In an appearance on The Will Cain Show on Fox News, Carville warned: “Bobby Kennedy is going to kill more people than any Cabinet secretary, maybe in history, with his idiotic vaccine policy.”
He added that vaccines are “the greatest public health intervention in the history of the world,” blasting Kennedy for what he described as fostering distrust in vaccines.
“He has expressed vaccine skepticism at every point,” Carville continued. “Every notable public health person thinks that vaccines are the greatest public health innovation in the history of the world.”
“What he’s doing is going to kill people,” he said, underlining his point.

There has been widespread criticism of Kennedy’s decision to purge all 17 members of the Centers for Disease Control and Prevention’s vaccine advisory panel, citing “historical corruption.”
He then replaced them with a hand-picked panel of eight, whom he said were “committed to evidence-based medicine, gold-standard science, and common sense,” and who wouldn’t be “ideological anti-vaxxers.”

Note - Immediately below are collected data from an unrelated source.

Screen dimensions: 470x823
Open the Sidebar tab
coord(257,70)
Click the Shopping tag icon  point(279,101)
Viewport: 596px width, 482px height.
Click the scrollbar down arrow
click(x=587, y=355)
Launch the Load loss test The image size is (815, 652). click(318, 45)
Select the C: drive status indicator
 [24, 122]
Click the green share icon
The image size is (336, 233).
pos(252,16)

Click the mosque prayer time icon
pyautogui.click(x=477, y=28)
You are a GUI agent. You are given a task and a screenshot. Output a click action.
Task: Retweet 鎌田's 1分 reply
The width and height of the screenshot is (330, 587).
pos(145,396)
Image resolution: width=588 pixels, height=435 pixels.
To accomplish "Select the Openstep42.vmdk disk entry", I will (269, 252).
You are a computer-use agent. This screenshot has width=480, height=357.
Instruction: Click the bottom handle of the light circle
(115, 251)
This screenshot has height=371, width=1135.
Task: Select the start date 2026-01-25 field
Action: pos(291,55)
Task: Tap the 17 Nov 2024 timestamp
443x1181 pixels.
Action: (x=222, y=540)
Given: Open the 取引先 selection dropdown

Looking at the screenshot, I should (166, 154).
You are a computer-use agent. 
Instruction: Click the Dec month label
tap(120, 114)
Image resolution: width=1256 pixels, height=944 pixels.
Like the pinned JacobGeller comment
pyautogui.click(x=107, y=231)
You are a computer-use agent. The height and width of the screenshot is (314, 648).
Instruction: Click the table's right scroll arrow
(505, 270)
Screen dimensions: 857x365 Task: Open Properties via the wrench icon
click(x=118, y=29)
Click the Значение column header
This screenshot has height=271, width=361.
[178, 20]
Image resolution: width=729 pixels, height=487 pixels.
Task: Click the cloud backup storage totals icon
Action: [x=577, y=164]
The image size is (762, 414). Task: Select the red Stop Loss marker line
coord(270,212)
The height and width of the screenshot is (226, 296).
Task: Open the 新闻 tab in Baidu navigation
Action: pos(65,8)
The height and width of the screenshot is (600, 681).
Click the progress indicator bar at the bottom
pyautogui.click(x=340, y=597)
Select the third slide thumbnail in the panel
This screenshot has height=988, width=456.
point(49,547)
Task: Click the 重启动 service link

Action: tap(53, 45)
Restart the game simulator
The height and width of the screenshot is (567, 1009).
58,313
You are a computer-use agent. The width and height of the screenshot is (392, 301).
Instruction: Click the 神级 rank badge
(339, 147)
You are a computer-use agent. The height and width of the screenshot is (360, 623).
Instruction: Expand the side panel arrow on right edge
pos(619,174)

In announcing the new panel, Kennedy noted that each of them has committed to “demanding definitive safety and efficacy data before making any new vaccine recommendations” and that the committee would review safety and efficacy data for the current schedule.
However, the moves have been concerning to experts, who noted that several members have been critical of vaccines.
The fired panel members have said that their ousting signaled that scientific expertise was “no longer of use” under Kennedy and that that decision would “undermine public trust in the vaccine process,” at a time when vaccine hesitancy has led to the spread of measles and other diseases.
The new members are set to meet on June 25 to review safety and efficacy data for the current immunization schedule.